Source extract →
People don’t usually think of math when considering weapons in the anticancer arsenal. But a new grant from the National Cancer Institute (NCI) allows Memorial Sloan-Kettering Cancer Center scientists to use mathematical modeling to clarify how cells accumulate mutations, give rise to tumors, and respond to therapies.
In October 2009, a team of eight researchers, six of whom are at Memorial Sloan-Kettering, received an $11 million, five-year grant from the NCI to form one of 12 Physical Sciences-Oncology Centers (PS-OCs) in the United States. The PS-OCs bring together experts from physics, mathematics, chemistry, engineering, and oncology to better understand the physical and biological principles of the emergence and behavior of cancer.
The PS-OC at Memorial Sloan-Kettering, focused on mathematics and computational biology, is led by evolutionary biologist Franziska Michor in the Computational Biology Program. Dr. Michor, who arrived at the Sloan-Kettering Institute in 2007, uses the tools of applied mathematics and evolutionary biology to study cancer initiation, progression, and resistance to treatment.
“Cancer develops as the result of an evolutionary process in tissues, and the laws of evolution can best be formulated as mathematical equations,” she explained. “The PS-OC initiative is a great platform for combining math with clinically important questions to test models for cancer and explore new theories.”

Task set →
(a) In the article on math in cancer research, how large was the NCI grant, and over what period?
(b) Carry on the article on math in cancer research from its last sentence.

Data provided →
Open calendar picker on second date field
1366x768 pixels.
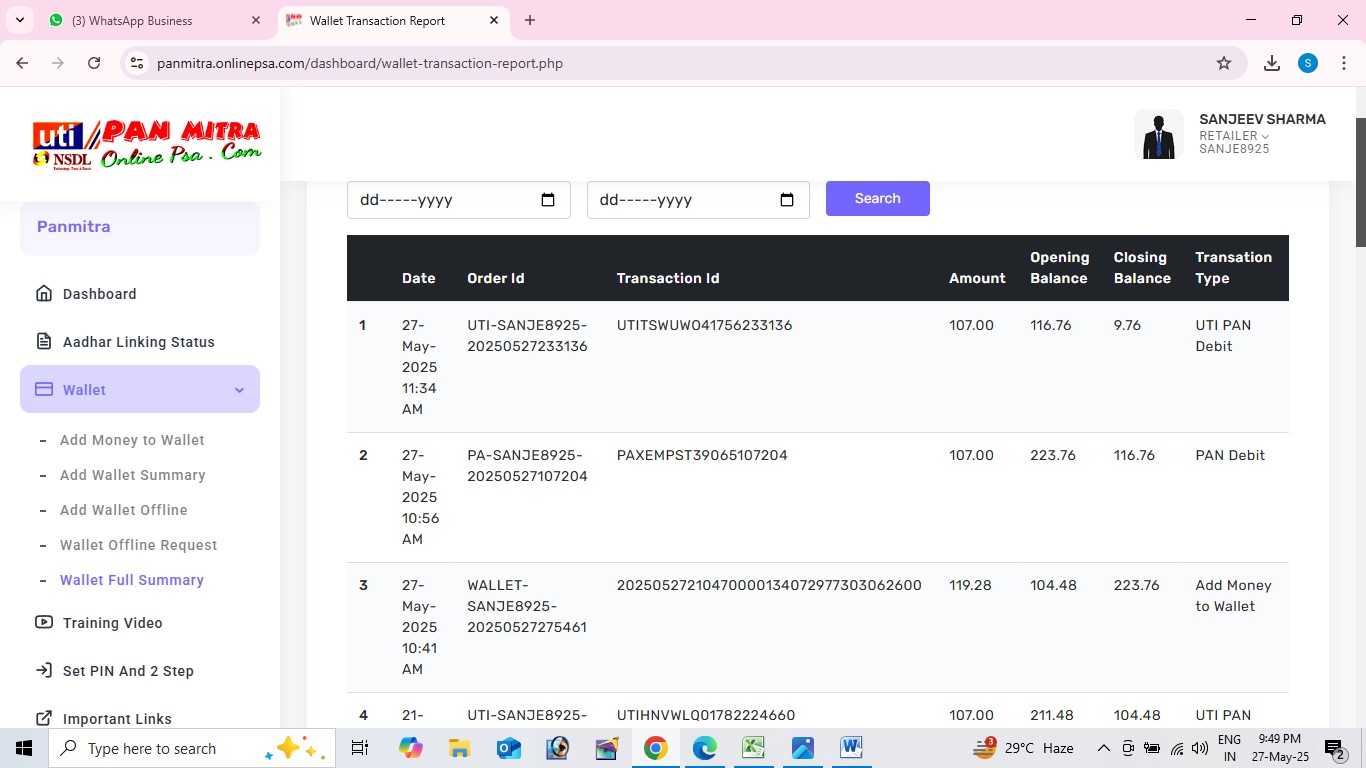787,200
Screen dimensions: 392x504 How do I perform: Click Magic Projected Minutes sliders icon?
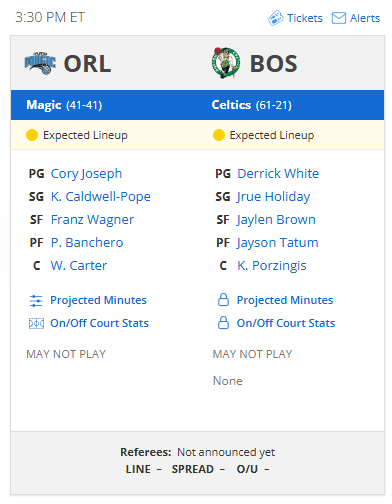click(x=36, y=300)
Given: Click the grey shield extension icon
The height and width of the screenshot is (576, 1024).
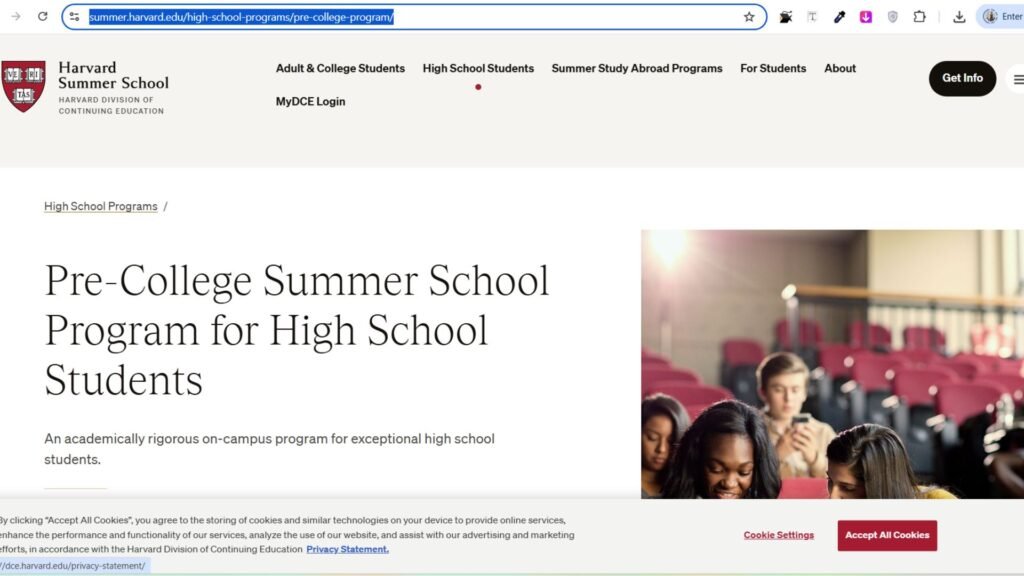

Answers →
(a) $11 million over five years.

(b)
In addition to Dr. Michor, other physical science investigators in the PS-OC are Computational Biology Program Chair Chris Sander, computational biologist Grégoire Altan-Bonnet, and biomedical engineer Maribel Vazquez at the City College of New York. The cancer biology, oncology, and surgery investigators on the team are Eric C. Holland, Director of the Brain Tumor Center and senior co-investigator of the PS-OC; Ross L. Levine, a medical oncologist on the Leukemia Service and a member of the Human Oncology and Pathogenesis Program (HOPP); medical oncologist Ingo K. Mellinghoff, a member of HOPP and the Department of Neurology; and medical oncologist William Pao, who recently moved from Memorial Sloan-Kettering to Vanderbilt University. The team is supported by Memorial Sloan-Kettering biostatistician Mithat Gonen and PS-OC administrator Desert Horse-Grant.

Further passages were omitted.